I had just purchased this vehicle from an auction. When I got it the idle seemed rough. After a little investigation I found two of the four plugs missing the electrodes. These were bosch platinum plugs and the guy at the oreillys stated that these are not good for fords. Well I put in 4 new motorcrafts and it started ok. It at least kept idling and didnt die. But still rough. I drove it about 10 miles and when I got home I checked a few more things. I was told to check egr valve because of lots of issues with it. Well I first replaced the egr valve plug. Not sure of the real name but it has a power line to it and a vacuum line going in and one coming out that goes to the actual egr valve. Anyway same results. So I ordered a new egr valve and was just putting things back together and I heard this wierd ping noise and the car died. I then turned it over and wouldnt start. I immediately thought the timing belt had blown. I removed the cover and turned it over and the belt was fine. My mechanic friend stated that it might of "jumped". Why? How? And or is this true? If so can I get it back to where it should be? And the ping noise?

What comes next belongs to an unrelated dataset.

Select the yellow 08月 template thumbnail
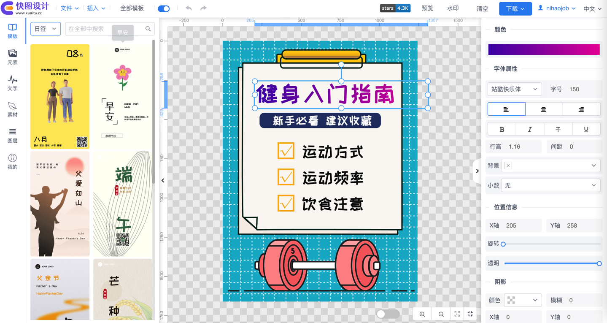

Update- pulled off the valve cover just to see if maybe there was a bad rocker or valve. I also had removed each plug to check their condition and found all but 1 were fine. One of them the ceramic surrounding the electrode was sliding all the way down. Well i left it out of the car port. I turned over the key to see the valves and such and the car started. Well ofcourse oil was flying around. I put back the cover and turned the key. It started. It ran horrible but ran. But as soon as I put back the sparkplug in the hole. Wont start. Pull it out. Runs. I had broke the ceramic on purpose to at least be able to use that plug until I bought another one. Still didnt light. Now mind you this is one of the spots that had orginally when I bought it a broken electrode. What gives?
Apr 4, 2017 at 1:56 PM (Merged)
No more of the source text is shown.